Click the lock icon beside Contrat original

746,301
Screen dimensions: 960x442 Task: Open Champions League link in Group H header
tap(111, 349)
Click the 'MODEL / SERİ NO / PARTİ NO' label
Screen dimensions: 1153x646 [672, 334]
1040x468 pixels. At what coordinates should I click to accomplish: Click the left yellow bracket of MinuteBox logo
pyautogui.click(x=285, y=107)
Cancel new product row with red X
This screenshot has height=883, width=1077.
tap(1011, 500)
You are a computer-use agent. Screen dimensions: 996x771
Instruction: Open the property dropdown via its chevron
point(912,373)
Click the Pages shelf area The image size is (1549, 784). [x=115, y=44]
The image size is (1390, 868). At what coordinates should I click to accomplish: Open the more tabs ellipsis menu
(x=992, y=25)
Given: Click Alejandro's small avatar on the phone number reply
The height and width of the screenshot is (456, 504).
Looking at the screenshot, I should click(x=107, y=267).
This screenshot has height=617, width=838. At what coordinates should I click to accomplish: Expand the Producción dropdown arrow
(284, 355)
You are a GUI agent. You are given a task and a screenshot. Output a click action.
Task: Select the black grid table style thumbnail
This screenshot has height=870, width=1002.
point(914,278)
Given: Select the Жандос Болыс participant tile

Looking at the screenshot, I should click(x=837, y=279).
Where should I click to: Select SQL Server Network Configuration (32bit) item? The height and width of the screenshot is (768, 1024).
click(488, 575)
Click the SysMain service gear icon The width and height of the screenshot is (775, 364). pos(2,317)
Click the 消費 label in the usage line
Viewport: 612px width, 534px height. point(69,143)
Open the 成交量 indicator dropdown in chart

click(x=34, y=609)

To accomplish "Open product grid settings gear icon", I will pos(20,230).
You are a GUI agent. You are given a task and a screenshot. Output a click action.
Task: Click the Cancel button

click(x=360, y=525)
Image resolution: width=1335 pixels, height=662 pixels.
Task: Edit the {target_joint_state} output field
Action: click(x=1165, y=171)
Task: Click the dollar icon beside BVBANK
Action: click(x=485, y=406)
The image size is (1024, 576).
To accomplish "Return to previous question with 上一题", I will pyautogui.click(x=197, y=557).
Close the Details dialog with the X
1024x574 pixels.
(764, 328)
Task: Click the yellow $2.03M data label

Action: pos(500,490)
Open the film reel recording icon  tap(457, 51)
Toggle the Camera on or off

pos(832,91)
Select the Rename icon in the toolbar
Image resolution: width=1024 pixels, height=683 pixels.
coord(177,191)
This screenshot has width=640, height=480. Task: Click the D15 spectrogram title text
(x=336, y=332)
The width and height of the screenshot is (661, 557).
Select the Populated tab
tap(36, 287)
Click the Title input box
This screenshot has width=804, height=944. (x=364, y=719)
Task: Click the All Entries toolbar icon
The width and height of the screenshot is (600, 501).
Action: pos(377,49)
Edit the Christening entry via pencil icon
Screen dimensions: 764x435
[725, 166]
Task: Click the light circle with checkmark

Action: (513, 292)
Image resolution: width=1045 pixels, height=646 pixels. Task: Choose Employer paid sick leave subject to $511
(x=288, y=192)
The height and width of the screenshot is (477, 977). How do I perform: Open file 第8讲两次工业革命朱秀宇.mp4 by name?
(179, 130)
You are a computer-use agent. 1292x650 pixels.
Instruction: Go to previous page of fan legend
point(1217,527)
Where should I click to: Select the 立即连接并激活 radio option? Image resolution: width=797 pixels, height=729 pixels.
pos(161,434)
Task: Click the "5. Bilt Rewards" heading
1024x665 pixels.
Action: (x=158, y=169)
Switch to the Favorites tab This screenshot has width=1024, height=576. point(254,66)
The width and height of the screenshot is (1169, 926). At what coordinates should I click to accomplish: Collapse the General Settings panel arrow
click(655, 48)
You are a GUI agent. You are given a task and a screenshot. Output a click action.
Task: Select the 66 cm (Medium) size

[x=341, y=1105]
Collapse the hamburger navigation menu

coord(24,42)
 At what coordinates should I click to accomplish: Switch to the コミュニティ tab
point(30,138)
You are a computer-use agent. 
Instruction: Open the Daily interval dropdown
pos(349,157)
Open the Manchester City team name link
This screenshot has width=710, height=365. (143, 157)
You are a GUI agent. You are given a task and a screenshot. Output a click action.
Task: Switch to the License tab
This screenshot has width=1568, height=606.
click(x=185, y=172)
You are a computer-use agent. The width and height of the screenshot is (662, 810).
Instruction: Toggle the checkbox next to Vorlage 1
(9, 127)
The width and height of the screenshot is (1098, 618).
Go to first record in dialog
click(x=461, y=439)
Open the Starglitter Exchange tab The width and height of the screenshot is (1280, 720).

***

Task instructions — Nothing may be omitted. Restate all of the entries exactly.

Worked solution —
Click the lock icon beside Contrat original

746,301
Screen dimensions: 960x442 Task: Open Champions League link in Group H header
tap(111, 349)
Click the 'MODEL / SERİ NO / PARTİ NO' label
Screen dimensions: 1153x646 [672, 334]
1040x468 pixels. At what coordinates should I click to accomplish: Click the left yellow bracket of MinuteBox logo
pyautogui.click(x=285, y=107)
Cancel new product row with red X
This screenshot has height=883, width=1077.
tap(1011, 500)
You are a computer-use agent. Screen dimensions: 996x771
Instruction: Open the property dropdown via its chevron
point(912,373)
Click the Pages shelf area The image size is (1549, 784). [x=115, y=44]
The image size is (1390, 868). At what coordinates should I click to accomplish: Open the more tabs ellipsis menu
(x=992, y=25)
Given: Click Alejandro's small avatar on the phone number reply
The height and width of the screenshot is (456, 504).
Looking at the screenshot, I should click(x=107, y=267).
This screenshot has height=617, width=838. At what coordinates should I click to accomplish: Expand the Producción dropdown arrow
(284, 355)
You are a GUI agent. You are given a task and a screenshot. Output a click action.
Task: Select the black grid table style thumbnail
This screenshot has height=870, width=1002.
point(914,278)
Given: Select the Жандос Болыс participant tile

Looking at the screenshot, I should click(x=837, y=279).
Where should I click to: Select SQL Server Network Configuration (32bit) item? The height and width of the screenshot is (768, 1024).
click(488, 575)
Click the SysMain service gear icon The width and height of the screenshot is (775, 364). pos(2,317)
Click the 消費 label in the usage line
Viewport: 612px width, 534px height. point(69,143)
Open the 成交量 indicator dropdown in chart

click(x=34, y=609)

To accomplish "Open product grid settings gear icon", I will pos(20,230).
You are a GUI agent. You are given a task and a screenshot. Output a click action.
Task: Click the Cancel button

click(x=360, y=525)
Image resolution: width=1335 pixels, height=662 pixels.
Task: Edit the {target_joint_state} output field
Action: click(x=1165, y=171)
Task: Click the dollar icon beside BVBANK
Action: click(x=485, y=406)
The image size is (1024, 576).
To accomplish "Return to previous question with 上一题", I will pyautogui.click(x=197, y=557).
Close the Details dialog with the X
1024x574 pixels.
(764, 328)
Task: Click the yellow $2.03M data label

Action: pos(500,490)
Open the film reel recording icon  tap(457, 51)
Toggle the Camera on or off

pos(832,91)
Select the Rename icon in the toolbar
Image resolution: width=1024 pixels, height=683 pixels.
coord(177,191)
This screenshot has width=640, height=480. Task: Click the D15 spectrogram title text
(x=336, y=332)
The width and height of the screenshot is (661, 557).
Select the Populated tab
tap(36, 287)
Click the Title input box
This screenshot has width=804, height=944. (x=364, y=719)
Task: Click the All Entries toolbar icon
The width and height of the screenshot is (600, 501).
Action: pos(377,49)
Edit the Christening entry via pencil icon
Screen dimensions: 764x435
[725, 166]
Task: Click the light circle with checkmark

Action: (513, 292)
Image resolution: width=1045 pixels, height=646 pixels. Task: Choose Employer paid sick leave subject to $511
(x=288, y=192)
The height and width of the screenshot is (477, 977). How do I perform: Open file 第8讲两次工业革命朱秀宇.mp4 by name?
(179, 130)
You are a computer-use agent. 1292x650 pixels.
Instruction: Go to previous page of fan legend
point(1217,527)
Where should I click to: Select the 立即连接并激活 radio option? Image resolution: width=797 pixels, height=729 pixels.
pos(161,434)
Task: Click the "5. Bilt Rewards" heading
1024x665 pixels.
Action: (x=158, y=169)
Switch to the Favorites tab This screenshot has width=1024, height=576. point(254,66)
The width and height of the screenshot is (1169, 926). At what coordinates should I click to accomplish: Collapse the General Settings panel arrow
click(655, 48)
You are a GUI agent. You are given a task and a screenshot. Output a click action.
Task: Select the 66 cm (Medium) size

[x=341, y=1105]
Collapse the hamburger navigation menu

coord(24,42)
 At what coordinates should I click to accomplish: Switch to the コミュニティ tab
point(30,138)
You are a computer-use agent. 
Instruction: Open the Daily interval dropdown
pos(349,157)
Open the Manchester City team name link
This screenshot has width=710, height=365. (143, 157)
You are a GUI agent. You are given a task and a screenshot. Output a click action.
Task: Switch to the License tab
This screenshot has width=1568, height=606.
click(x=185, y=172)
You are a computer-use agent. The width and height of the screenshot is (662, 810).
Instruction: Toggle the checkbox next to Vorlage 1
(9, 127)
The width and height of the screenshot is (1098, 618).
Go to first record in dialog
click(x=461, y=439)
Open the Starglitter Exchange tab The width and height of the screenshot is (1280, 720).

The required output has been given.